Mol Syst Biol. 2011 Aug 2;7:522. doi: 10.1038/msb.2011.54.
To study allele-specific expression (ASE) and binding (ASB), that is, differences between the maternally and paternally derived alleles, we have developed a computational pipeline (AlleleSeq). Our pipeline initially constructs a diploid personal genome sequence (and corresponding personalized gene annotation) using genomic sequence variants (SNPs, indels, and structural variants), and then identifies allele-specific events with significant differences in the number of mapped reads between maternal and paternal alleles. There are many technical challenges in the construction and alignment of reads to a personal diploid genome sequence that we address, for example, bias of reads mapping to the reference allele. We have applied AlleleSeq to variation data for NA12878 from the 1000 Genomes Project as well as matched, deeply sequenced RNA-Seq and ChIP-Seq data sets generated for this purpose. In addition to observing fairly widespread allele-specific behavior within individual functional genomic data sets (including results consistent with X-chromosome inactivation), we can study the interaction between ASE and ASB. Furthermore, we investigate the coordination between ASE and ASB from multiple transcription factors events using a regulatory network framework. Correlation analyses and network motifs show mostly coordinated ASB and ASE.

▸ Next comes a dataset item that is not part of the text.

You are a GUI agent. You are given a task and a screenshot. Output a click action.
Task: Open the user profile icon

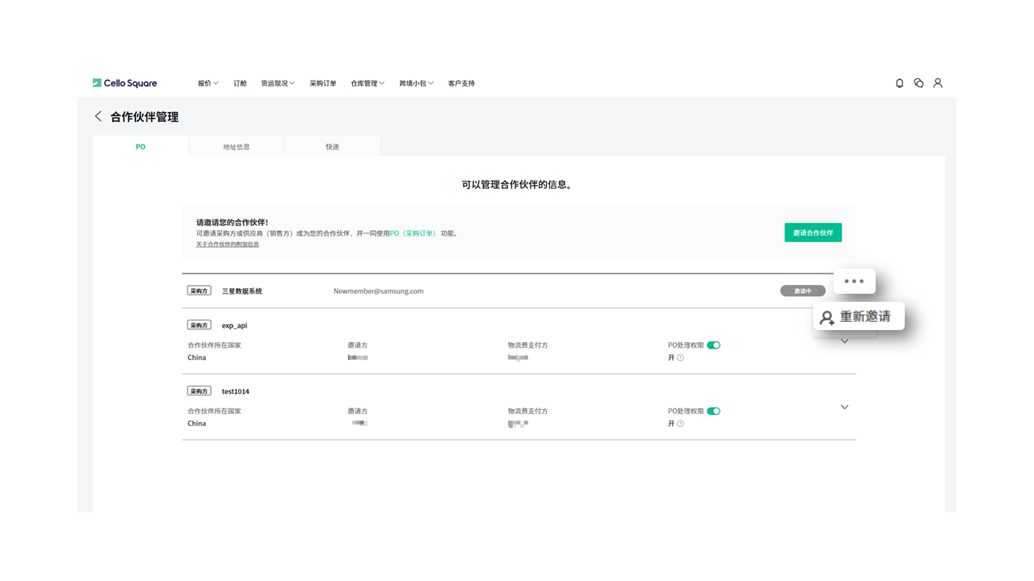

为了研究等位基因特异性表达(ASE)和结合(ASB),即母源和父源等位基因之间的差异,我们开发了一种计算管道(AlleleSeq)。我们的管道首先使用基因组序列变体(SNP、插入缺失和结构变体)构建一个二倍体个人基因组序列(和相应的个性化基因注释),然后识别在母源和父源等位基因之间映射读取数量存在显著差异的等位基因特异性事件。在构建和将读取映射到个人二倍体基因组序列时存在许多技术挑战,例如读取映射到参考等位基因的偏差。我们已经将 AlleleSeq 应用于 1000 基因组计划中 NA12878 的变异数据以及为此目的生成的匹配的、深度测序的 RNA-Seq 和 ChIP-Seq 数据集。除了在单个功能基因组数据集内观察到相当普遍的等位基因特异性行为(包括与 X 染色体失活一致的结果)之外,我们还可以研究 ASE 和 ASB 之间的相互作用。此外,我们使用调控网络框架研究来自多个转录因子事件的 ASE 和 ASB 的协调。相关分析和网络基元显示出大多数协调的 ASB 和 ASE。